Number("20") > Number("100"); // false

Again, the fix is intentional conversion before comparison.

Objects compare by identity

Objects and arrays are compared by reference, not by matching contents:

const first = { id: 1 };
const second = { id: 1 };
const same = first;

first === second; // false
first === same; // true

first and second look alike, but they are two different objects. same points to the exact same object as first.

The same rule applies to arrays:

[1, 2, 3] === [1, 2, 3]; // false

If you need to compare object contents, compare the specific fields that matter:

const selectedUser = { id: "u_123", name: "Ada" };
const currentUser = { id: "u_123", name: "Ada Lovelace" };

const isSameUser = selectedUser.id === currentUser.id;

console.log(isSameUser); // true

That is usually better than asking JavaScript whether two entire objects are "the same." Your app probably cares about one identifier, not every property.

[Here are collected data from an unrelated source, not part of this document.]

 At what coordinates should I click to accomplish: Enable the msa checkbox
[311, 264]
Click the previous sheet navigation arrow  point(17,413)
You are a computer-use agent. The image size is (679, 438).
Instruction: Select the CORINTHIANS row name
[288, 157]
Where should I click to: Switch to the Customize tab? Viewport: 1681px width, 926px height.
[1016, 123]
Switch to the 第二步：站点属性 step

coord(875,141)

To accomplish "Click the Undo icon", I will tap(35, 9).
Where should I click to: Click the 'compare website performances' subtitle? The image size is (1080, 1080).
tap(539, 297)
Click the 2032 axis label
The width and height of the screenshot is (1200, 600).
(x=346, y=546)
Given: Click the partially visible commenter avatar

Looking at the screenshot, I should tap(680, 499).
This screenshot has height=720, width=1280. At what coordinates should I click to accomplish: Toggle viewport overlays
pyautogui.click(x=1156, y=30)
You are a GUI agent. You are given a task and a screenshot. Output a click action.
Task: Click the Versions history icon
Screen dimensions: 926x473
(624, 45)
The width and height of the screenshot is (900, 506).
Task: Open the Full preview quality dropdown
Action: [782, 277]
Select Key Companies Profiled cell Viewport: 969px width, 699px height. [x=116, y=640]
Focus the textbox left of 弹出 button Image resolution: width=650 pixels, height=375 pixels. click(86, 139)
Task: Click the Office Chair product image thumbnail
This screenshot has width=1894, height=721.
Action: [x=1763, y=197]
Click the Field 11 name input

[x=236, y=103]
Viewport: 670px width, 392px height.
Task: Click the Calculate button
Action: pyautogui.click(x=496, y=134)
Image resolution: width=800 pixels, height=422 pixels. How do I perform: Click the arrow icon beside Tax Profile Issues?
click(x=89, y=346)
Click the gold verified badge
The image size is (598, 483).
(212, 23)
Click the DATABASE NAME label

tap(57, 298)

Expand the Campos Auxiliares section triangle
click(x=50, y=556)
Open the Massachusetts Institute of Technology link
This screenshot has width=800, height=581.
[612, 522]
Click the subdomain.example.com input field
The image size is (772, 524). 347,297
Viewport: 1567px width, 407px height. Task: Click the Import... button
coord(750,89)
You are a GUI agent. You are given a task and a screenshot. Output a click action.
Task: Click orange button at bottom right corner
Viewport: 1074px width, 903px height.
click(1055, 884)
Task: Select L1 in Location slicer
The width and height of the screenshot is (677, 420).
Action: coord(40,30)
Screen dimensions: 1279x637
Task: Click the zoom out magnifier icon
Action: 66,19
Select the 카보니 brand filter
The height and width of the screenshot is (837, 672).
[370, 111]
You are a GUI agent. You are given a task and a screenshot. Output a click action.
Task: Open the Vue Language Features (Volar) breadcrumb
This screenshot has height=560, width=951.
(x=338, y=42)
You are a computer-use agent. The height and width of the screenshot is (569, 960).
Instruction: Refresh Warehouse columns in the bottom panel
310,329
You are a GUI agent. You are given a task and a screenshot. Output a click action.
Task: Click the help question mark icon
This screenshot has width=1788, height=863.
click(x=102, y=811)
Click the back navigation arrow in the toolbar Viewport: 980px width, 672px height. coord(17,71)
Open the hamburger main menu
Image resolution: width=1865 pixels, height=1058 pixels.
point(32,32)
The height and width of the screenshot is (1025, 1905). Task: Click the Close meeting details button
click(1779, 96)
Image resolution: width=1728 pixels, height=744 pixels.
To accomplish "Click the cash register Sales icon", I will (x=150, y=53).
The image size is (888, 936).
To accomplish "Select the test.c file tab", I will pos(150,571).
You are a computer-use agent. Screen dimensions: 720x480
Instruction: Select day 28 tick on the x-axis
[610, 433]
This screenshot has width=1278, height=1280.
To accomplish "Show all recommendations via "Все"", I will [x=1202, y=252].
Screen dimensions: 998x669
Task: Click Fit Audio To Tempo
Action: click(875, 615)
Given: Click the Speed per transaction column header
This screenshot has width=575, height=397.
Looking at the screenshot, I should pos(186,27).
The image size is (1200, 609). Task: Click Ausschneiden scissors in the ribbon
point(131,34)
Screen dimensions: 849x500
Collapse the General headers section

NaN is not equal to itself

NaN means "not a number," usually from a failed numeric operation:

const result = Number("not a price");

console.log(result); // NaN
console.log(result === NaN); // false

That last line feels rude, but it is standard JavaScript behavior. Use Number.isNaN:

const result = Number("not a price");

if (Number.isNaN(result)) {
  console.log("Invalid number");
}

This is one of the few cases where strict equality is not the right tool.

Comparisons inside conditions

Comparison operators become useful when they drive a decision:

const attempts = 2;
const maxAttempts = 3;

if (attempts < maxAttempts) {
  console.log("Try again");
} else {
  console.log("Locked");
}

For more than one rule, combine comparisons with JavaScript logical operators:

const age = 16;
const hasGuardianApproval = true;

const canAttend = age >= 13 && (age >= 18 || hasGuardianApproval);

console.log(canAttend); // true

The comparison operators create the smaller booleans. The logical operators combine them into the full rule.

Comparisons and truthy values are different checks

This condition checks truthiness:

if (discount) {
  console.log("Discount exists");
}

That excludes 0, "", null, undefined, false, and NaN. Sometimes that is fine. Sometimes it is too broad.

If 0 is a valid discount, check for the missing values directly:

if (discount !== null && discount !== undefined) {
  console.log(`Discount: ${discount}`);
}

For the broader coercion rules, read Truthy and Falsy Values in JavaScript.

Key Takeaways

  • Comparison operators return booleans, which are the raw material for conditions.
  • Use === and !== by default so JavaScript does not quietly coerce types.
  • Choose > versus >= by the real boundary rule, not by habit.
  • Strings compare by character order, so convert numeric text before numeric comparisons.
  • Objects compare by identity. Compare meaningful fields when contents matter.